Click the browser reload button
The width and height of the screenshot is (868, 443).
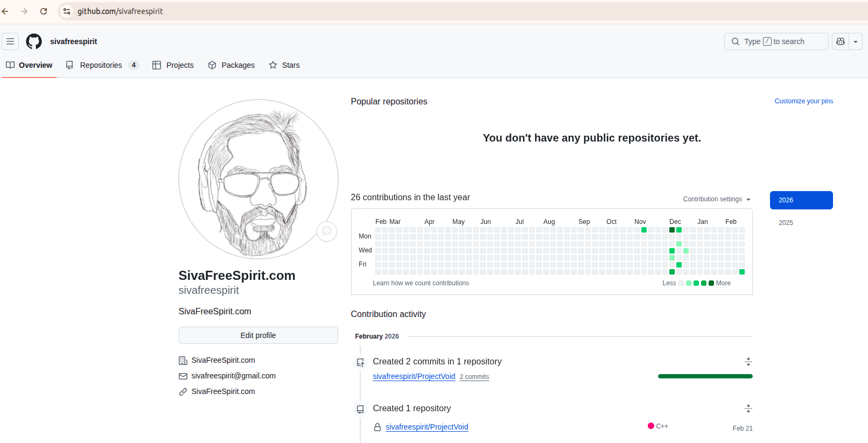(44, 11)
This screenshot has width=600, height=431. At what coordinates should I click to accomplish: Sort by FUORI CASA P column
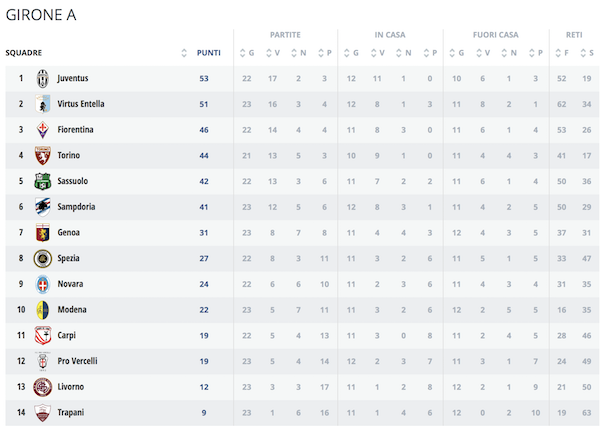pos(536,53)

_Aim of the exercise_:
The material above should be repeated word for word, with every picture omitted.

_The answer_:
Click the browser reload button
The width and height of the screenshot is (868, 443).
(44, 11)
This screenshot has width=600, height=431. At what coordinates should I click to accomplish: Sort by FUORI CASA P column
pos(536,53)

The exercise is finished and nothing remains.